[Element and text position data]
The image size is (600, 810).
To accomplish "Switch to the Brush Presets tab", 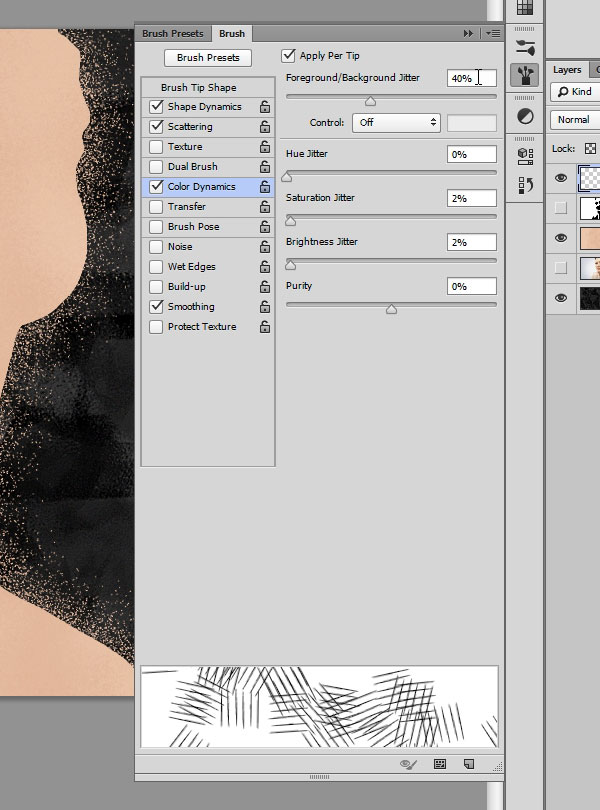I will pos(171,33).
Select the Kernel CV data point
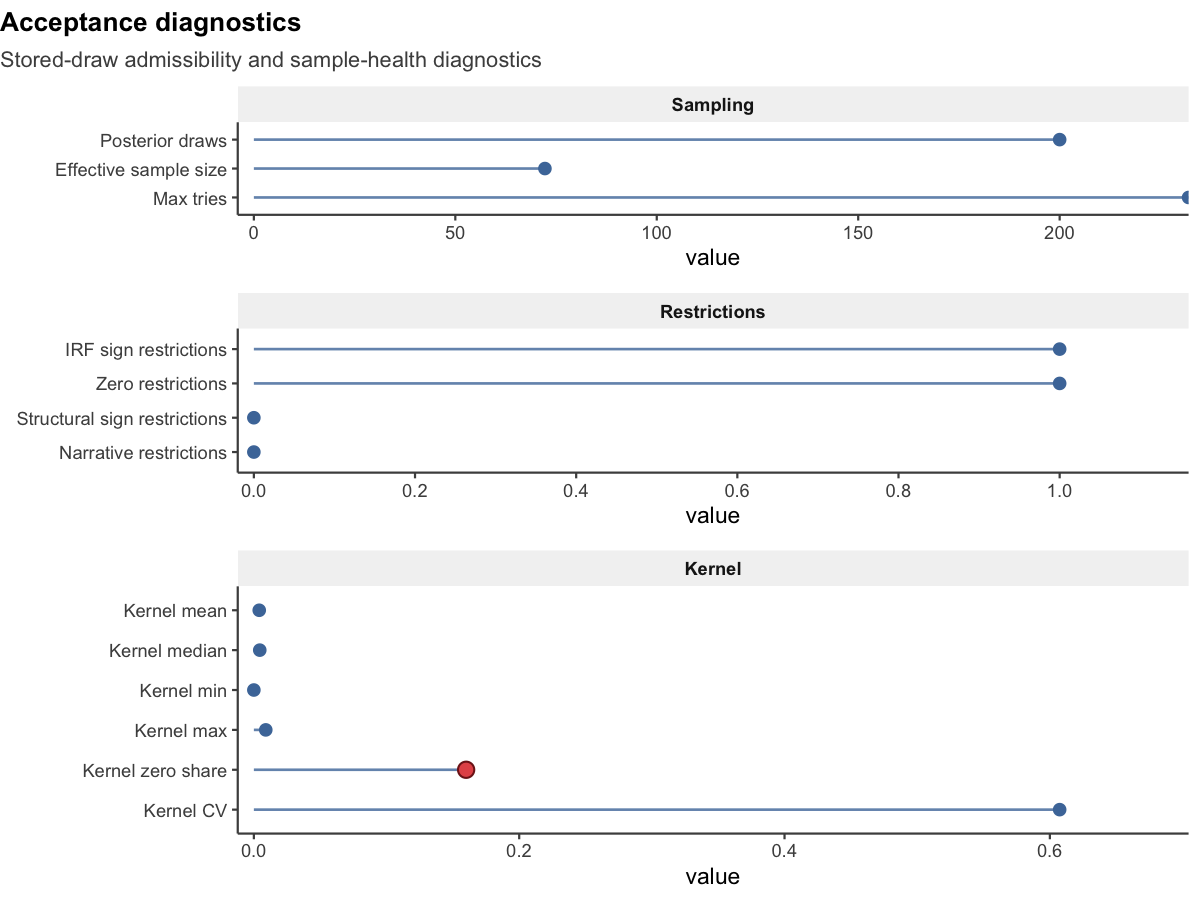This screenshot has width=1200, height=900. (x=1059, y=809)
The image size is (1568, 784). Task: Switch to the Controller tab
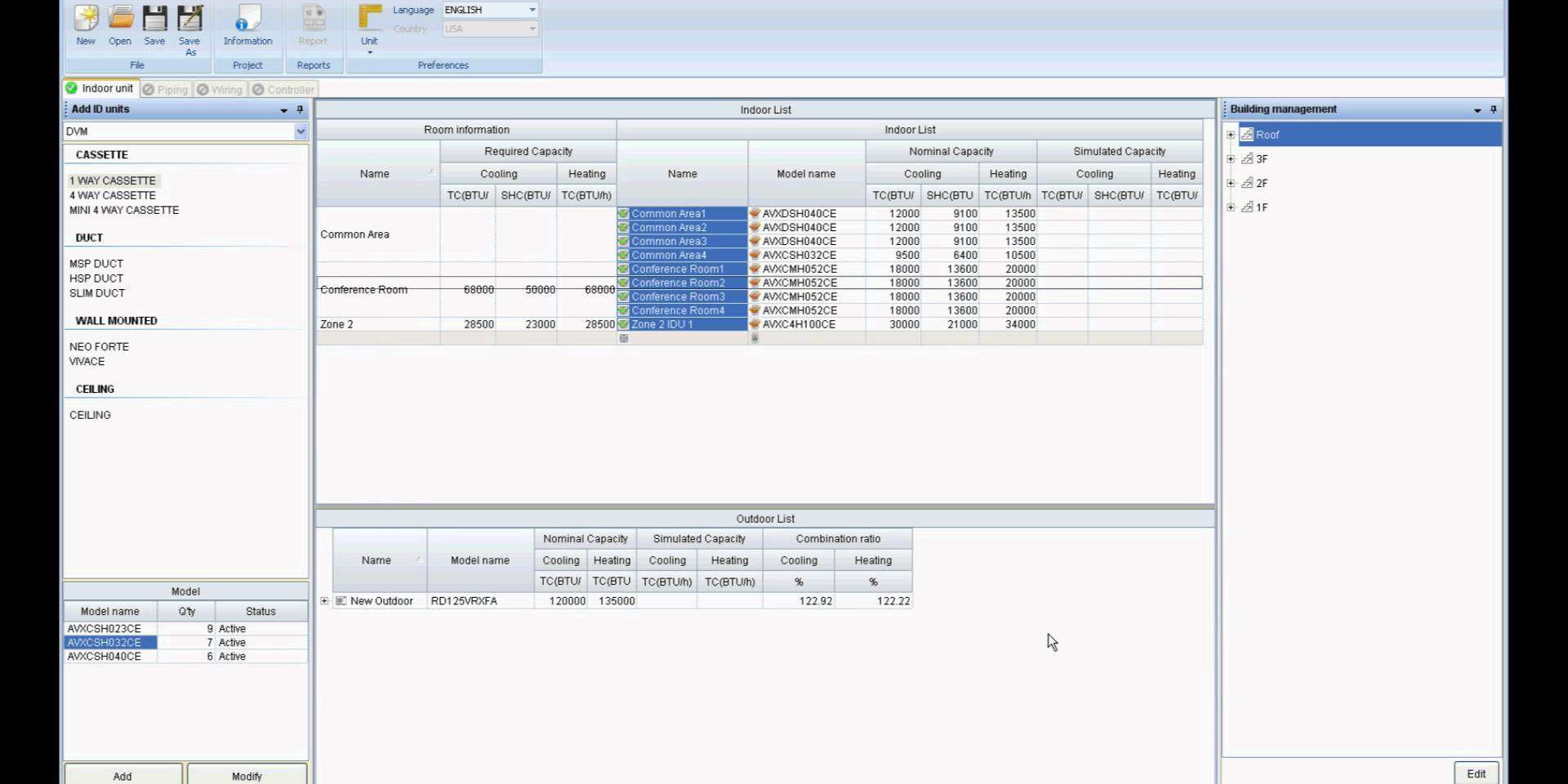[283, 90]
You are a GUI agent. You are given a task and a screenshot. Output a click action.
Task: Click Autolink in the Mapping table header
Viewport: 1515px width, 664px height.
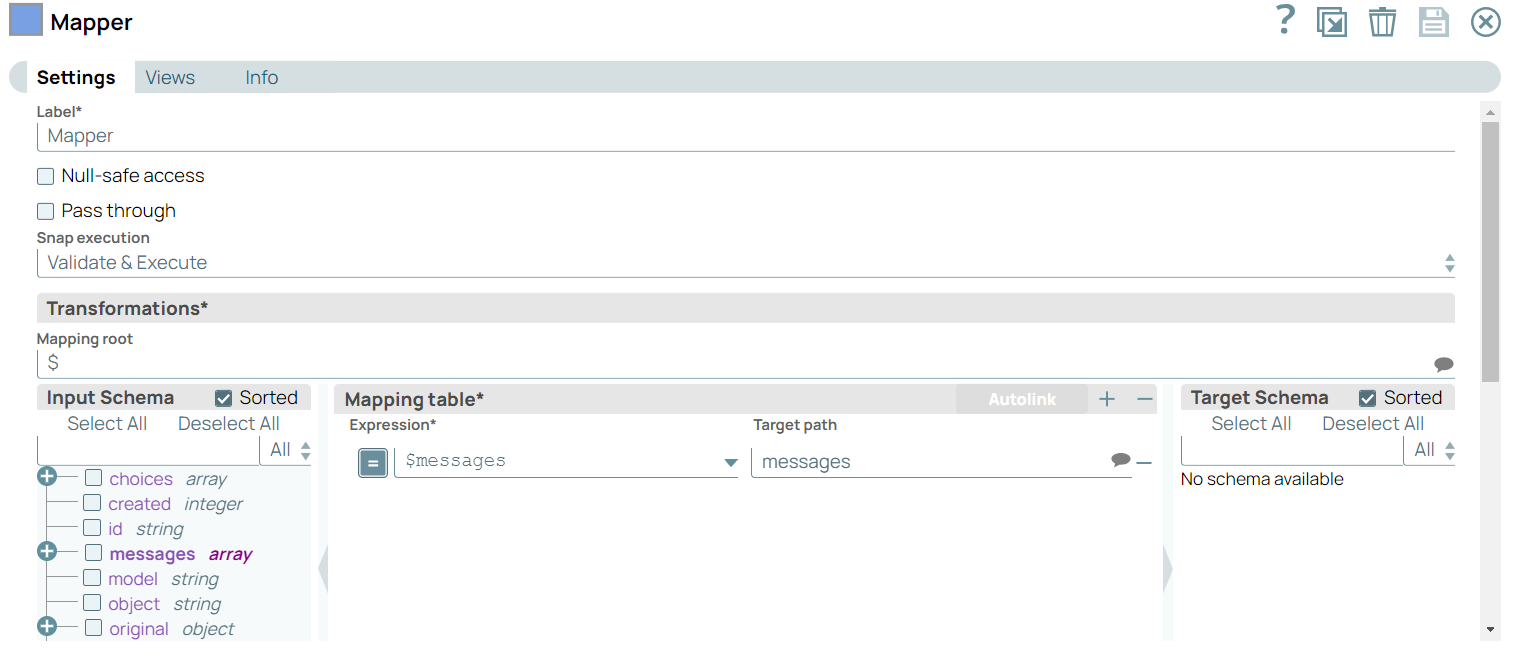pyautogui.click(x=1021, y=398)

> _To be done_: Edit the rows from the line containing "You are a GUI" through the last row, inclusive, so that "screenshot" becomes "screen capture" and nothing else changes. Give only those lines back, without the pictures.

> _Result for this task_:
You are a GUI agent. You are given a task and a screen capture. Output a click action.
Task: Click Autolink in the Mapping table header
Viewport: 1515px width, 664px height.
pyautogui.click(x=1021, y=398)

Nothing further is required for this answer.